Humid air – ravnik.eu

Problem

We consider humid air at the temperature of $20^\circ C$ and pressure $1~bar$ . Humidity expressed with the mixing ratio is $x=0.014$ . Estimate absolute humidity $\rho_w$ , relative humidity $\phi$ , mass fraction of water vapour $\xi_w$ and molar fraction of water vapour $\psi_w$ in air!

Data

$x=0.014$
$T=293~K$
$p=10^5~Pa$
$M_w=18~kg/kmol$
$M_a=29~kg/kmol$
$\rho_w=?$
$\phi=?$
$\xi_w=?$
$\psi_w=?$

Solution

Mass fraction (mass of water vapour / mass of humid air) is connected to mixing ratio (mass of water vapour / mass of dry air) by

$\xi_v=\frac{x}{1+x}=0.0138.$

Humid air is a mixture of air and water vapour, so the mass fraction of air is $\xi_z=1-\xi_v=0.9862$ . Since mass fractions are now know, we can estimate the molar fraction of water vapur as

$\psi_v=\frac{\xi_w/ M_w}{\sum_j\xi_j/M_j}=\frac{\xi_w/ M_w}{\xi_w/M_w+\xi_a/M_a}=0.022,$

where $M_w$ and $M_a$ are the molar masses of water and air, respectively.

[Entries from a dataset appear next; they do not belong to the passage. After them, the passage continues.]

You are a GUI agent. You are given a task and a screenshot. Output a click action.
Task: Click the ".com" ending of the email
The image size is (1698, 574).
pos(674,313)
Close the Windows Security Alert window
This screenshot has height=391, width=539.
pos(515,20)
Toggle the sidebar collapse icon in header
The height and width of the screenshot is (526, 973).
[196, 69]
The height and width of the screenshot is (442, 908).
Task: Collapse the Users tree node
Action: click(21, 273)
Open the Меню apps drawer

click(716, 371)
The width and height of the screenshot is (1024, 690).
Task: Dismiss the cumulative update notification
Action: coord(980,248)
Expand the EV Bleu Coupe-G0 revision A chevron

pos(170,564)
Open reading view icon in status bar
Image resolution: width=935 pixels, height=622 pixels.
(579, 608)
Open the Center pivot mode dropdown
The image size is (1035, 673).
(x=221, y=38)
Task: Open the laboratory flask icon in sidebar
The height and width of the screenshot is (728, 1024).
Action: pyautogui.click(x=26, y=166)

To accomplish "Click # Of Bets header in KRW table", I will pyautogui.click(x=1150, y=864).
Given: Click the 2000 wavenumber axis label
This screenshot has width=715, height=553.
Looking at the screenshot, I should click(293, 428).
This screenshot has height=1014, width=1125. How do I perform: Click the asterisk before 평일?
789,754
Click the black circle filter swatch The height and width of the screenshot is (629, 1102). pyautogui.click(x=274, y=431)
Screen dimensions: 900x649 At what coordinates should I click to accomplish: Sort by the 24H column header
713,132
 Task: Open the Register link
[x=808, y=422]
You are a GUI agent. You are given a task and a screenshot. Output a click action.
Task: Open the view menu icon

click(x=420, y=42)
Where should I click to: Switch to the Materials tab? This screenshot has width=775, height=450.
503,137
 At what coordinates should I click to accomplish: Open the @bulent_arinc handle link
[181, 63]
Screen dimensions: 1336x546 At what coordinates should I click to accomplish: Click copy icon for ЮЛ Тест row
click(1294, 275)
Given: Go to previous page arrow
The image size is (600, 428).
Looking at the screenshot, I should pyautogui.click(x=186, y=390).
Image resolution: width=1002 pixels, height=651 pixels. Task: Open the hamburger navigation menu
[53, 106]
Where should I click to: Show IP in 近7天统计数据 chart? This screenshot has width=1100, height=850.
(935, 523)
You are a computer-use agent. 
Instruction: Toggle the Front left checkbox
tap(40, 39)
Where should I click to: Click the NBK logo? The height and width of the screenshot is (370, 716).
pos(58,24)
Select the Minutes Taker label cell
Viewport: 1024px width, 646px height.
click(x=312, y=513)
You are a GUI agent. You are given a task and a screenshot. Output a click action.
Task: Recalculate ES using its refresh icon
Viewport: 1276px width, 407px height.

Molar fraction can be used to estimate partial pressure of water vapour:

$p_w=\psi_wp=2205~Pa.$

Using an engineering handbook we find that the saturated partial pressure of water vapour at temperature $20^\circ C$ and pressure $1~bar$ is $p_{w,s}=2337~Pa$ . Using this, we calculate the relative humidity as

$\varphi=\frac{p_v}{p_{v,s}}=0.94.$

Finally, absolute humidity (i.e. the mass concentration of water vapour in the air) is calculated by assumig that air is an ideal gas

$\rho_v=\frac{p_wM_w}{RT}=0.016~kg/m^3.$

Here $R=8314~J/(kmolK)$ .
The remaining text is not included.